**Introduction**



Predictive analysis: the main objective is predict the survival passengers from the Well-Known Titanic shipwreck.
Two datasets include passenger information like name, age, gender, socio-economic class, etc. One dataset is titled `train.csv` and the other is titled `test.csv`.

Train.csv file contains the details of a subset of the passengers on board (891 to be exact) and importantly, will reveal whether they survived or not, also known as the “ground truth”.

The `test.csv` dataset contains similar information but does not disclose the “ground truth” for each passenger. It’s your job to predict these outcomes.



In [None]:
from sklearn.metrics import classification_report, confusion_matrix
from sklearn.impute import SimpleImputer
from sklearn.preprocessing import LabelEncoder
from sklearn.model_selection import train_test_split
from sklearn.model_selection import learning_curve
from sklearn.metrics import accuracy_score
from sklearn.model_selection import cross_val_predict
from sklearn.model_selection import KFold
from matplotlib import pyplot as plt
import xgboost as xgb
import seaborn as sns
import pandas as pd
import numpy as np
import shap
import math
%matplotlib inline



In [None]:
#data import 
train = pd.read_csv('../input/titanic/train.csv')
test = pd.read_csv('../input/titanic/test.csv')
train=pd.DataFrame(train)
test=pd.DataFrame(test)
data_test=pd.read_csv('../input/titanic/test.csv')

print("Shape of the train set is", train.shape, " and the shape of the test is ",test.shape)

In [None]:
train.head(10)

In [None]:
test.head(10)

* #Data analysis & cleansing



In [None]:
train.info()


Features are as follows:

PassengerId  :  numerical: does not correlate with the rest of data and can be removed/ not useful

Survived   :   can serve as label Y_train

Pclass     :    numerical: Passenger class 

Name      :     categorical: Passenger's name

Sex       :     categorical: Passenger's sex

Age        :   numerical:   Passenger's age

SibSp      :    numerical: Number of siblings ans spouses Sibling = brother, sister, stepbrother, stepsister
Spouse = husband, wife (mistresses and fiancés were ignored)

Parch      :    numerical: Number of children

Ticket     :    categorical: The ticket id.

Fare      :    numerical: The ticket cost.

Cabin      :    categorical: the cabin number

Embarked    :   categorical: port of embarkation (C = Cherbourg, Q = Queenstown, S = Southampton)' 


According to this description some feature seem to be unusful for such as PassengerId ,Ticket.

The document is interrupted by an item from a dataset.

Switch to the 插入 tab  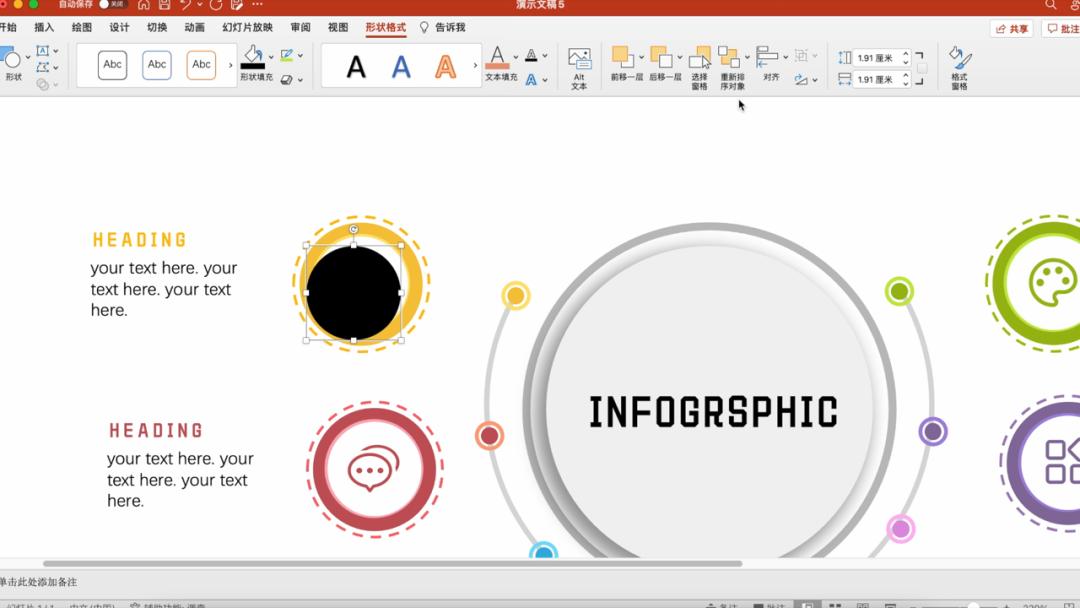[x=44, y=28]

These two variables does not correlate with the rest of variables. It is important to drop them.


In [None]:
#correlation matrix traces how variables are related to each other
#This will give an idea how to empute missing variable without dropping col
sns.heatmap(train.corr(), annot=True, cmap="coolwarm")
plt.show()

In [None]:
#drop PassengerId ,Ticket columns
train.drop(['PassengerId', 'Ticket','Name'], axis=1, inplace=True)
test.drop(['PassengerId', 'Ticket', 'Name'], axis=1, inplace=True)
train.shape, test.shape

In [None]:
train.info()

In [None]:
train.describe()

In [None]:
#Missing columns
cols_with_missing_train = train.isnull().sum()
print("Training set columns with missing values are :\n", cols_with_missing_train[cols_with_missing_train>0])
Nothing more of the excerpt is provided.